For this exercise, output exactly and only the lines running from the one with "Click the price tag icon beside 特价机票" through the final line of the data below, without pictures.
**** EXTRACTED INFORMATION
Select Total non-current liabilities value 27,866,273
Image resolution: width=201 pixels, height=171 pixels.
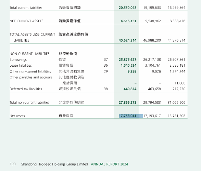click(127, 103)
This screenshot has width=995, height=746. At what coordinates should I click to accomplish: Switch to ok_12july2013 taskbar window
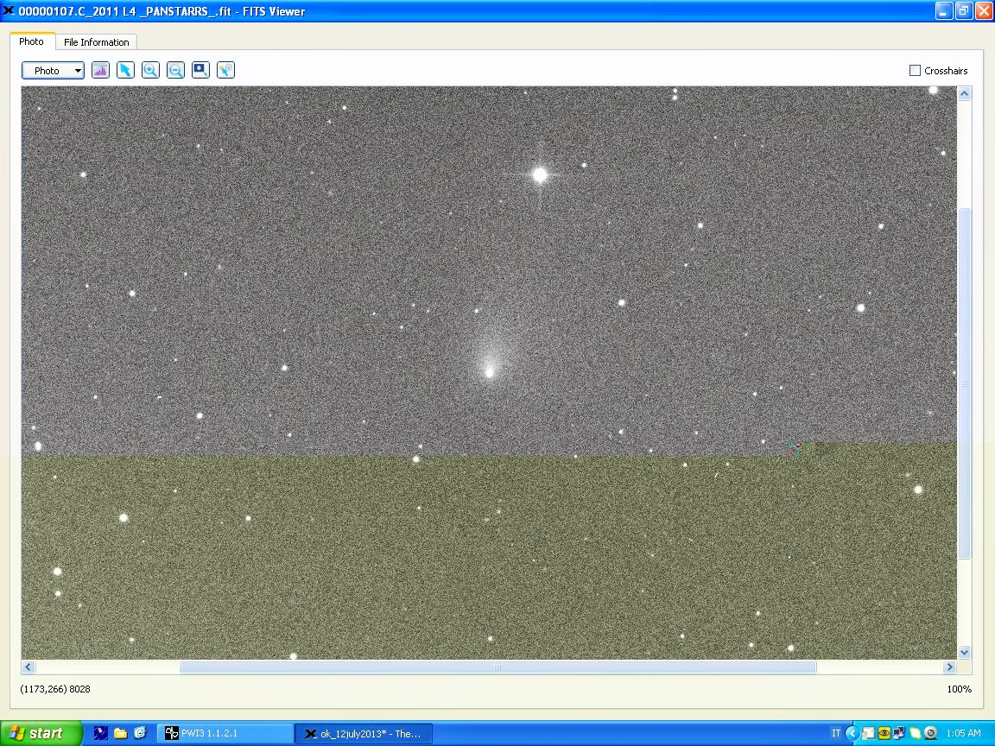click(363, 734)
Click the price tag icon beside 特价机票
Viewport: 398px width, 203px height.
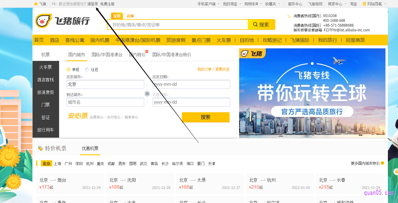click(x=41, y=148)
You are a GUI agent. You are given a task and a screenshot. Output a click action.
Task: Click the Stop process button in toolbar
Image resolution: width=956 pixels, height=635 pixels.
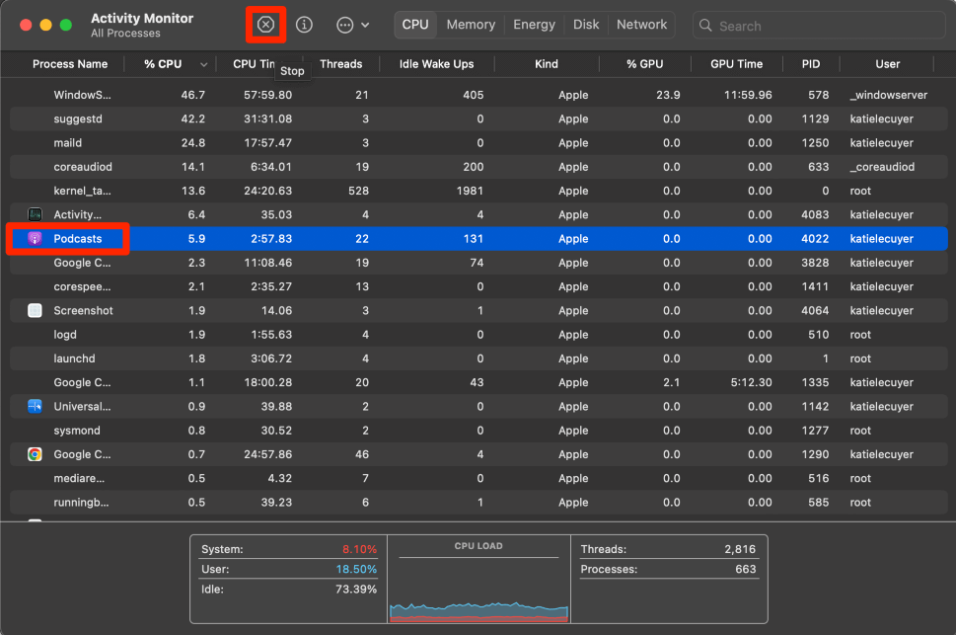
********
■ **ANSWER TO THIS PROBLEM**:
Click the price tag icon beside 特价机票
Viewport: 398px width, 203px height.
click(x=41, y=148)
You are a GUI agent. You are given a task and a screenshot. Output a click action.
Task: Click the Stop process button in toolbar
Image resolution: width=956 pixels, height=635 pixels.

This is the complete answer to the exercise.